When configuring the buffer list, you can assign a different channel to each buffer for multiple channel devices. You can also specify a skip count for each buffer so it will skip some images before it fills up. The skip count is typically set to 0 for each image and only one channel is used for all buffers.

Because images take up a large amount of memory, IMAQ allows you to manage the memory since you can do this more efficiently than the operating system. The following figure and code snippets for LabVIEW and C illustrate how to set up a standard ring buffer list.



static BUFLIST_ID Bid;
static SESSION_ID Sid;
static INTERFACE_ID Iid;
static Int8* ImaqBuffers[NUM_RING_BUFFERS];

// Create a buffer list with n elements
imgCreateBufList(NUM_RING_BUFFERS, &Bid);

// Compute the size of the required buffer

imgGetAttribute (Sid, IMG_ATTR_BYTESPERPIXEL, &bytesPerPixel);
bufSize = AcqWinWidth * AcqWinHeight * bytesPerPixel;

/* The following configuration makes theseassignments to the buffer list
elements:

  • buffer pointer that will contain image
  • size of the buffer for buffer element 0
  • command to go to next buffer or loop when the last element is reached


*/
for (i = 0; i < NUM_RING_BUFFERS; i++)
{
imgCreateBuffer(Sid, IMG_HOST_FRAME, bufSize, &ImaqBuffers[i]);
imgSetBufferElement(Bid, i, IMG_BUFF_ADDRESS, (uInt32)ImaqBuffers[i]);
imgSetBufferElement(Bid, i, IMG_BUFF_SIZE, bufSize);
bufCmd = (i == (NUM_RING_BUFFERS - 1)) ? IMG_CMD_LOOP : IMG_CMD_NEXT;
imgSetBufferElement(Bid, i, IMG_BUFF_COMMAND, bufCmd);
}


// Lock down the buffers contained in the buffer list
imgMemLock(Bid);

// Configure the session to use this buffer list
imgSessionConfigure(Sid, Bid);


Both methods allocate the memory inside a For loop and assign properties to each buffer in the list.

See Also:
Ring

System Memory Versus Onboard Memory


System memory means that the buffer list is allocated in the computer memory. Onboard memory refers to the memory allocated on the IMAQ device. The IMAQ 1409, 1411, 1422, 1424, and 1428 have 16 MBytes of onboard memory. The IMAQ 1424 can be upgraded to 80 MBytes of onboard memory.

Extract and Copy (described below) are the two methods for examining data when acquiring to system memory.

Extract
Once you set up the buffer list and start the acquisition, the buffers begin to fill and you can use IMAQ Extract (LabVIEW) or imgSessionExamineBuffer (C) to access the image data. The Extract function uses the buffer from the buffer list and locks it out of the acquisition loop to prevent the hardware from overwriting the buffer while it is in use. The acquisition continues until it circles around the buffer list and gets to the extracted buffer. It then waits until that buffer is replaced in the list before writing more buffers. When you call Extract again, the previously extracted buffer is reinserted, and the requested buffer is extracted so that only one buffer is extracted at a time. The buffer number is one of the Extract parameters. If you specify a number larger than the current image, the acquisition waits until it acquires that buffer and then locks it out to prevent it from being overwritten.

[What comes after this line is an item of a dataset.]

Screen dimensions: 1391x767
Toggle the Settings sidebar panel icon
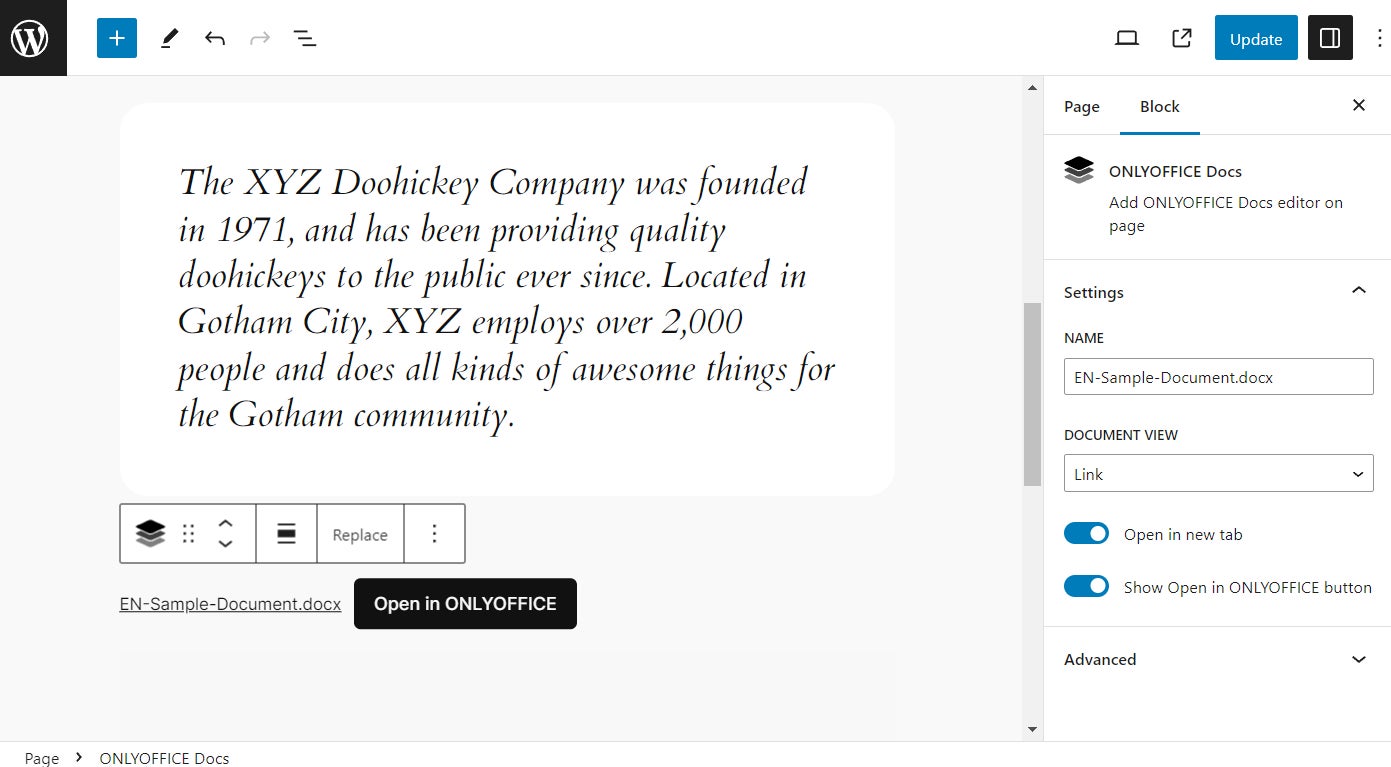1330,38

Specifying a number that is currently in the buffer list locks it out and prevents it from being overwritten. Specifying a buffer that has already been overwritten locks out the buffer that is currently in the same buffer index as the requested image.



Note: IMAQ Extract uses memory that the IMAQ device writes to when acquiring. As a result, any processing done on that buffer is overwritten when the buffer is released. If you need the image for extended periods of time, make a copy of the image to a user-defined memory location and then reinsert the buffer list image back to prevent the acquisition from being held up waiting for that buffer to be released.

Copy
You can also use IMAQ Copy (LabVIEW) or imgSessionCopyBuffer (C) to copy the requested buffer to a user memory location. Like the Extract function, the Copy function allows you to specify a buffer number, but Copy requires that you pass in another image buffer to copy the data into. The Copy function is slower than the Extract function because it copies all the data to another location rather than using the memory that is already filled with the image. Additionally, Copy does not stop filling buffers in the list if you are examining a particular buffer, since you are not extracting the acquisition buffer, which makes it more difficult to control the acquisition flow and introduces the possibility of missing frames without knowing it.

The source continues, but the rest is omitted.